Por eso lo esperó en la playa, porque le pareció que lo justo era tener ese pequeño detalle con él, ya que no lo creía capaz de proseguir después de eso. Sin embargo, lo único que había conseguido con ese momento de sentimentalismo era la situación en la que se encontraba en esos momentos. Malhumorada, contempló la espalda de S.T. La enfurecía la forma que tenía de arrastrarla a cosas que no quería hacer, de conseguir que se ofreciera a intentar curarle los mareos, o a hervirle raíces de helecho, o a darle su opinión acerca de si un gitano senil estaba en condiciones de hacerse cargo de una yegua ciega que había aprendido un pequeño repertorio de estúpidos trucos. Al pensar en la yegua volvió a su mente la imagen de S.T. con la espada, y él terminó de empeorarlo cuando se detuvo por enésima vez para desliar pacientemente la cuerda de Nemo de un árbol mientras el lobo daba saltos y le lamía la cara.

– No nos queda dinero, ¿no? -dijo ella.

Nemo echó a correr arrastrando al Seigneur detrás. Este se detuvo, tiró del lobo y dijo con toda tranquilidad:

– Dos guineas.

Esa forma de contestar solo contribuyó a exasperarla aún más.

– ¡Vaya, estamos hechos unos auténticos potentados! -exclamó Leigh.

S.T. se limitó a encogerse de hombros y esquivar una rama cuando Nemo volvió a tirar de él. Era aún peor que no le siguiera el juego. En tono irónico, ella añadió:

– Tal vez deberías asaltar la próxima diligencia que pase.

– Sí -contestó él-. Ya le había echado el ojo a ese carro de heno que hemos pasado hace un rato, pero me ha costado decidirme entre ese y el de la cerveza.

– Claro, por eso has terminado ayudándole a salir del barro. Eres el azote de los viajeros, ya lo creo.

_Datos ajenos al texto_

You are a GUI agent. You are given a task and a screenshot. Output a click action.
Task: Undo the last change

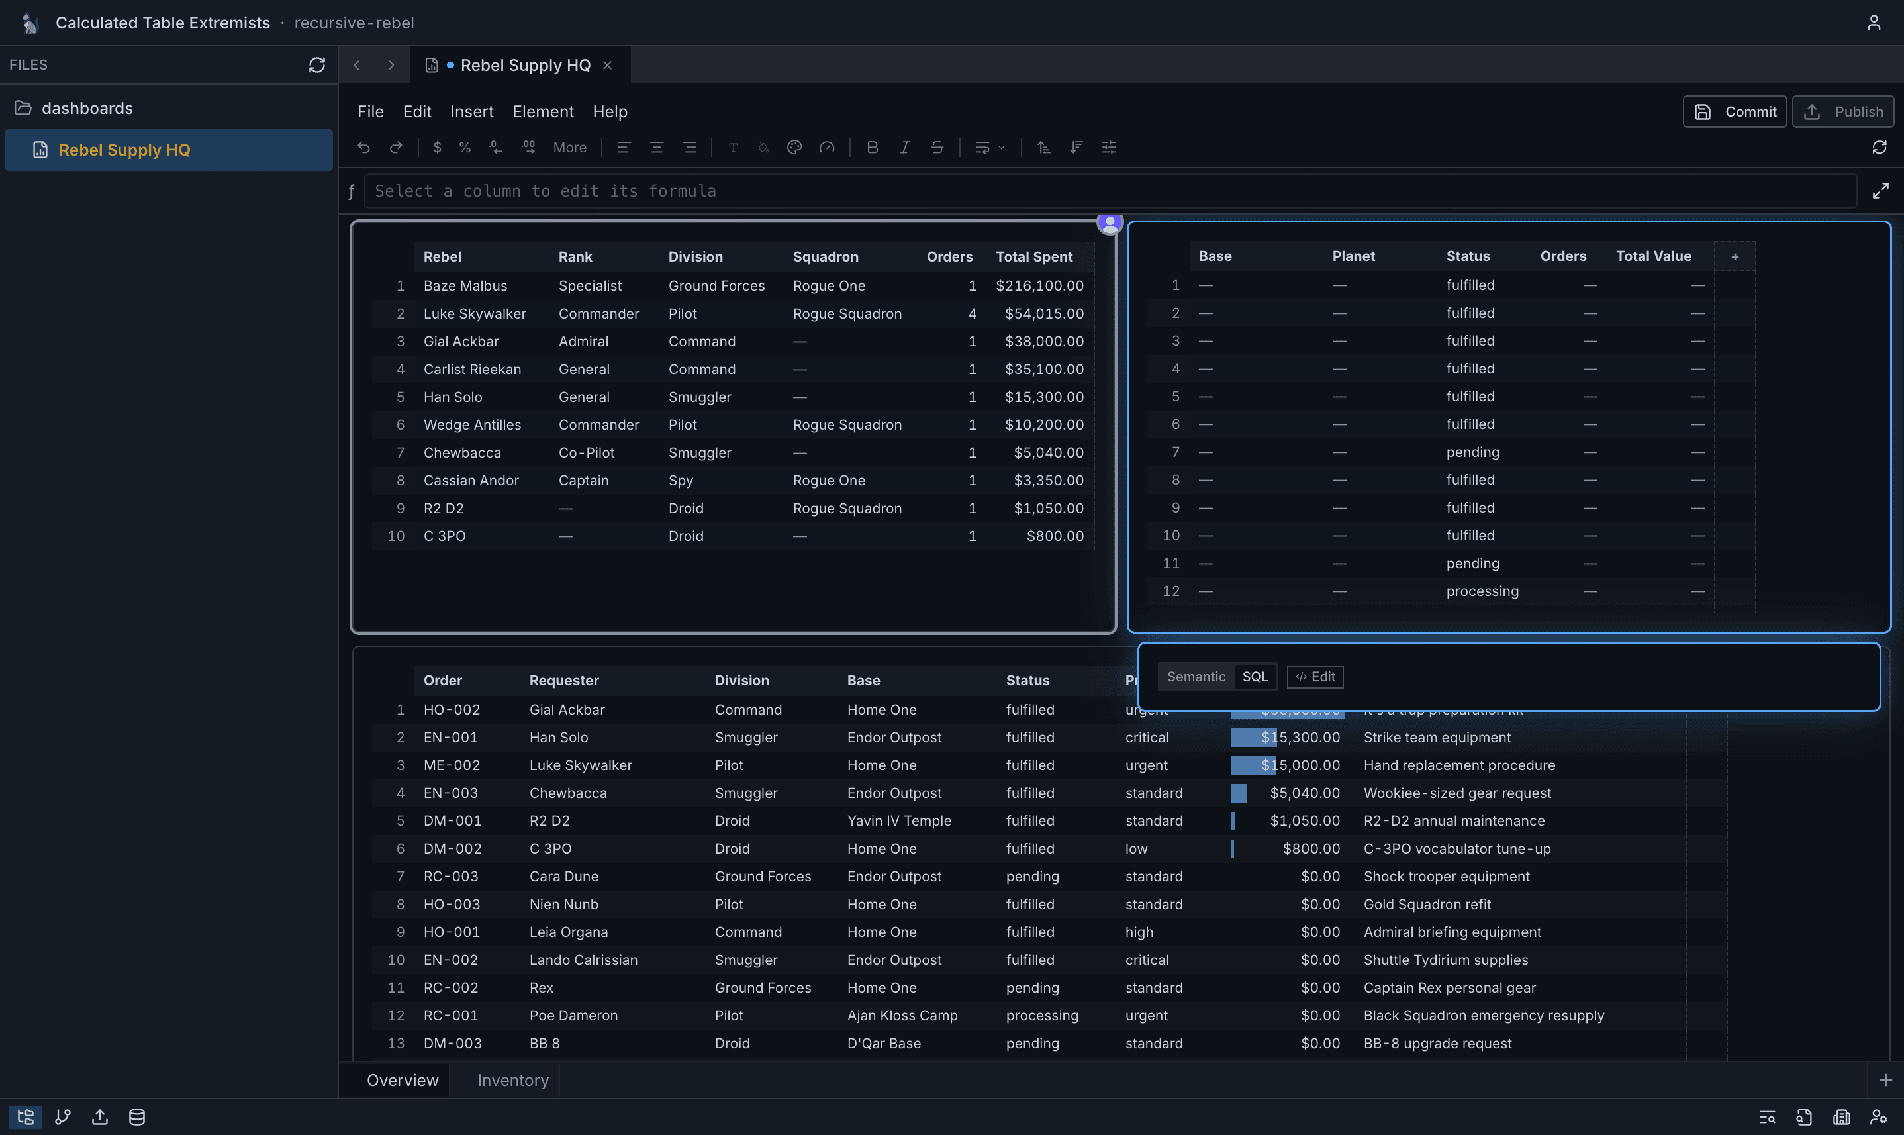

S.T. se subió más la bolsa y la silla de montar, que llevaba al hombro. Tenía el tricornio ladeado sobre los ojos, y la empuñadura de la espada grande, que colgaba de su espalda, brillaba bajo el débil sol de diciembre. Tenía todo el aspecto de un maleante.

– Al menos el hombre ha demostrado algo de gratitud -dijo-. Tú llegaste a mí con las manos vacías, así que no entiendo por qué te lamentas como si me hubiese jugado tu dote.

– Solo estoy siendo práctica -alegó Leigh en un tono que sabía que lo enfurecería.

Él picó y la miró con sus cejas doradas muy enarcadas. En ese momento Nemo se enredó en un arbusto. Leigh se sintió mucho mejor, más fría y calmada, después de haber conseguido levantar ese muro de irritación entre ambos.

Siguió al lobo y a su amo colina abajo mientras caminaba sobre los montículos cubiertos de hierba que había entre los surcos dejados por las ruedas de los carros. Debajo de ellos estaban las marismas y la ciudad de Rye, un amasijo medieval de paredes grises y tejados remendados encaramado en lo alto del páramo. Las marismas se extendían desde los mismos aledaños de la ciudad hasta el mar, y sus helados estanques brillaban en medio del apagado invierno.